Mesmo mexendo apenas três dedos e respirando com a ajuda de aparelhos, Fabrício Silva Rodrigues, de 29 anos, acaba de abrir uma empresa de fotos e vídeos com o amigo Marcos Vinícius Martins.
Portador da Síndrome de Duchenne, doença hereditária e progressiva que atrofia os músculos do corpo, deixando o paciente paralisado, Fabrício já escreveu dois livros e prepara o terceiro, uma biografia.

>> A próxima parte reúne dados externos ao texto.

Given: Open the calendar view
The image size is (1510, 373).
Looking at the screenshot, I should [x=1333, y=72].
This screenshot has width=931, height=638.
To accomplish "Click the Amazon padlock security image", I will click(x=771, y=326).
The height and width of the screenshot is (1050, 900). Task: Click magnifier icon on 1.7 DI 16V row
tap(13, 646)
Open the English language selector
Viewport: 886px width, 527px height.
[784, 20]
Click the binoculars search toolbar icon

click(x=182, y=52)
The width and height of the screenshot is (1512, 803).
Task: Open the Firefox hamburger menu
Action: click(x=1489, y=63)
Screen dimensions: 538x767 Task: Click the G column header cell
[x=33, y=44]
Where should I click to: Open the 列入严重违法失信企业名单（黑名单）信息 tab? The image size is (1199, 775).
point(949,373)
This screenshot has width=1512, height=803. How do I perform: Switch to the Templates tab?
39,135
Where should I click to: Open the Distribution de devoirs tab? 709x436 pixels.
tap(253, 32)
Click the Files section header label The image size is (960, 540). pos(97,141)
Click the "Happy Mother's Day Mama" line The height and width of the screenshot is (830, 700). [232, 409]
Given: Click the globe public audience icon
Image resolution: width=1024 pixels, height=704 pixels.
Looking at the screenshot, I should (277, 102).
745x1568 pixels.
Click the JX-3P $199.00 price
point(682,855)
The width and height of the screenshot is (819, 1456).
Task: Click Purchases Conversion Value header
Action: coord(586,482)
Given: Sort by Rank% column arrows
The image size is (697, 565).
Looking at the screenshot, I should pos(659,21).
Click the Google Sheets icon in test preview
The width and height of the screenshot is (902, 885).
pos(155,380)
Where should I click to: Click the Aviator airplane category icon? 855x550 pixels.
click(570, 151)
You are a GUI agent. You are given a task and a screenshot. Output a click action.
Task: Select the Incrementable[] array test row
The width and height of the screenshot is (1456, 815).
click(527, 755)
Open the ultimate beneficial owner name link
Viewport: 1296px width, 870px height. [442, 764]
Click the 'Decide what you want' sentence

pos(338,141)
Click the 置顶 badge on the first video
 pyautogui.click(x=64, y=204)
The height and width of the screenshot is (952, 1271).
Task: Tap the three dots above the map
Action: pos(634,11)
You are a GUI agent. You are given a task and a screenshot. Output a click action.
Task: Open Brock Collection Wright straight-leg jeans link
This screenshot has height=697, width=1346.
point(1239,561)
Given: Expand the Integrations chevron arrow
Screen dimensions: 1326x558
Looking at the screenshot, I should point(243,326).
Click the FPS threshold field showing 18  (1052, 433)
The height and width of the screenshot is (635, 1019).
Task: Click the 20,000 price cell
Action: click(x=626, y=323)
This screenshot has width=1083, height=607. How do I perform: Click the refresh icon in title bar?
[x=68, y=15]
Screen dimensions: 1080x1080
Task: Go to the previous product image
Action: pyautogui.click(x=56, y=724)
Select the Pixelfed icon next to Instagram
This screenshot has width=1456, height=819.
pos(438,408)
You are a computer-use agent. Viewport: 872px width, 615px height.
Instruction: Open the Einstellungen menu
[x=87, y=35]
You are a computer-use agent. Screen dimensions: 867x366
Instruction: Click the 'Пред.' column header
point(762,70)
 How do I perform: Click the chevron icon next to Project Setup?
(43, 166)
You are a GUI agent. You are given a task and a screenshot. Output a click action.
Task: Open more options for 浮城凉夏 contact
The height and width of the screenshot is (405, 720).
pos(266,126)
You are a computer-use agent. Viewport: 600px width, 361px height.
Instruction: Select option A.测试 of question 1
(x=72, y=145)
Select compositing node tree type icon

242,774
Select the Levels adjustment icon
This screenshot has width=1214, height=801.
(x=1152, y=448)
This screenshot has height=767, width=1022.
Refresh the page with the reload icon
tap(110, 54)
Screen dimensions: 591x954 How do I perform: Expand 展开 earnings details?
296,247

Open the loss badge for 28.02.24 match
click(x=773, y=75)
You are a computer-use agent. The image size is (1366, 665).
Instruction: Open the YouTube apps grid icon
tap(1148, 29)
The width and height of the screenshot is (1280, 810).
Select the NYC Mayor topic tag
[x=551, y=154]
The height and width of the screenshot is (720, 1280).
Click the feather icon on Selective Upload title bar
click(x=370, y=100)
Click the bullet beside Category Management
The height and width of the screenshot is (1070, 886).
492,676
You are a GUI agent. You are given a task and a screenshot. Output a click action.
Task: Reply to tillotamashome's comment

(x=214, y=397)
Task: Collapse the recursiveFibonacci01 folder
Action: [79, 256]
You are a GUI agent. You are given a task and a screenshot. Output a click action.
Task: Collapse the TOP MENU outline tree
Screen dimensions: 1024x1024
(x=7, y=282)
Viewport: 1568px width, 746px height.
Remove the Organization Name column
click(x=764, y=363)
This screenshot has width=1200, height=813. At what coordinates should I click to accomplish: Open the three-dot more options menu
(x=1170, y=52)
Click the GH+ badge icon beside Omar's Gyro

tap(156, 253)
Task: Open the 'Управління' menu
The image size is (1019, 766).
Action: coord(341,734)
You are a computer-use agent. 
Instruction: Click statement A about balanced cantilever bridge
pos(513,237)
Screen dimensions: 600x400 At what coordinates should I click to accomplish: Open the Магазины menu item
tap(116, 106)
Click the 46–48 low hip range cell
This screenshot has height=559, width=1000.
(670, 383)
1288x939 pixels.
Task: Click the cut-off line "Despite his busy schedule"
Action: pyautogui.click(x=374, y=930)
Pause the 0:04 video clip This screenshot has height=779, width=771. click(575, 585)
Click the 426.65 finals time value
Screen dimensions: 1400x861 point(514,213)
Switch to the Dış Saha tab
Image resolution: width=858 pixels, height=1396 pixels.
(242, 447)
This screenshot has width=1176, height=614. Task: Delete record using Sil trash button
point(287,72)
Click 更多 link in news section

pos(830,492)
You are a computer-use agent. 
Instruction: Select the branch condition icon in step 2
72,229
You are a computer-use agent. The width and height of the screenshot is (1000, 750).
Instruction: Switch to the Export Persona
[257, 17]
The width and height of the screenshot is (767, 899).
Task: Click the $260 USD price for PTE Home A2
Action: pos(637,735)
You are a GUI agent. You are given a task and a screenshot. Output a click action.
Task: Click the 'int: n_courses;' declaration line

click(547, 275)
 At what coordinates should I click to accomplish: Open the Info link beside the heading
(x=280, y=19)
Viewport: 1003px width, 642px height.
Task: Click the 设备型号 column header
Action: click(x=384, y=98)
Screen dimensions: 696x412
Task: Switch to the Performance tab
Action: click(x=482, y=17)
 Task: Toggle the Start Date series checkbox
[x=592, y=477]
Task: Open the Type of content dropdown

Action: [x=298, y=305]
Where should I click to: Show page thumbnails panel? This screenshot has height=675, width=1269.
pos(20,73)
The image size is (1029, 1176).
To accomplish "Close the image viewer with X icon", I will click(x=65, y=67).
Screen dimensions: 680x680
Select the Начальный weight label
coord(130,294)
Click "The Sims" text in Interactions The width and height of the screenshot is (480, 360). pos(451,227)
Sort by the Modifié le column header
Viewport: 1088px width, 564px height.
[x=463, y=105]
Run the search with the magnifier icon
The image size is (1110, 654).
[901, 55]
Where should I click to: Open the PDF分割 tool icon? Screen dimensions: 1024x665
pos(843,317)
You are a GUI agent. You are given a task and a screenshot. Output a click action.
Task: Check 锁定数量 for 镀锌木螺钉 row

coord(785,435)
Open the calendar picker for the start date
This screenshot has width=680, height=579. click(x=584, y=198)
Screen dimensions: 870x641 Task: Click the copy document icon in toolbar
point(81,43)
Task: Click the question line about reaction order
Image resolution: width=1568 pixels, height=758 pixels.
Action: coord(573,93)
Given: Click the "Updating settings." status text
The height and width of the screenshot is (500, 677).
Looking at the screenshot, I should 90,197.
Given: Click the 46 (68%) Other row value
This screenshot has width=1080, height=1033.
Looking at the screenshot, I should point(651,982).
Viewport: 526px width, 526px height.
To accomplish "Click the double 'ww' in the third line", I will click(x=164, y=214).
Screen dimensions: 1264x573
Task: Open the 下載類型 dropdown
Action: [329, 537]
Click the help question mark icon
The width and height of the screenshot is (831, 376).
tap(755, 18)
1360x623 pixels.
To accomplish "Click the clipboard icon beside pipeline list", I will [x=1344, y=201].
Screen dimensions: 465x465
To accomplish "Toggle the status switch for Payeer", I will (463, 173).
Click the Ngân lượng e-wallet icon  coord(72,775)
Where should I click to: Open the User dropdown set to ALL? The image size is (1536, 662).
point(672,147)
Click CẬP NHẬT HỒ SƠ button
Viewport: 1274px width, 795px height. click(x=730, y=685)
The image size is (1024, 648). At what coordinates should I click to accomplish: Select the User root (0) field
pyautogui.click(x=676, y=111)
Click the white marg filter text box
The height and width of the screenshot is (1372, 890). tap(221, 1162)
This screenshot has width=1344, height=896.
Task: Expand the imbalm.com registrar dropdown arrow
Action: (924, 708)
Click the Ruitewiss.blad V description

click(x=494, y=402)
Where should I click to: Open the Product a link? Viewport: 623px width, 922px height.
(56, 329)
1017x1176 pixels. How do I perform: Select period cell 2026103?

Para conseguir ajudar o amigo na empresa, ele aprendeu a usar o mouse com apenas três dedos. “O trabalho para mim é uma distração. Sempre que posso estou mexendo em alguma coisa”. Como Fabrício não movimenta mais o pescoço, a tela do computador é pendurada na parede na frente da cama onde ele passa o dia.
Fabrício descobriu a síndrome quando tinha seis anos, ao tomar um tombo e não conseguir se levantar. Com a evolução da doença, aos dez, ele parou de andar. Depois, perdeu os movimentos dos braços e pescoço. Hoje passa os dias em uma cama.
Na família, Fabrício não foi o único a desenvolver a Síndrome de Duchenne. Seu irmão Rodrigo morreu vítima da doença aos 21 anos.
Com 29 anos, Fabrício diz não pensar na morte. “Penso que enquanto estou vivo, posso fazer muitas coisas. Fui conhecer o mar, quero andar de avião e há duas semanas abri minha própria empresa. Só penso em viver”.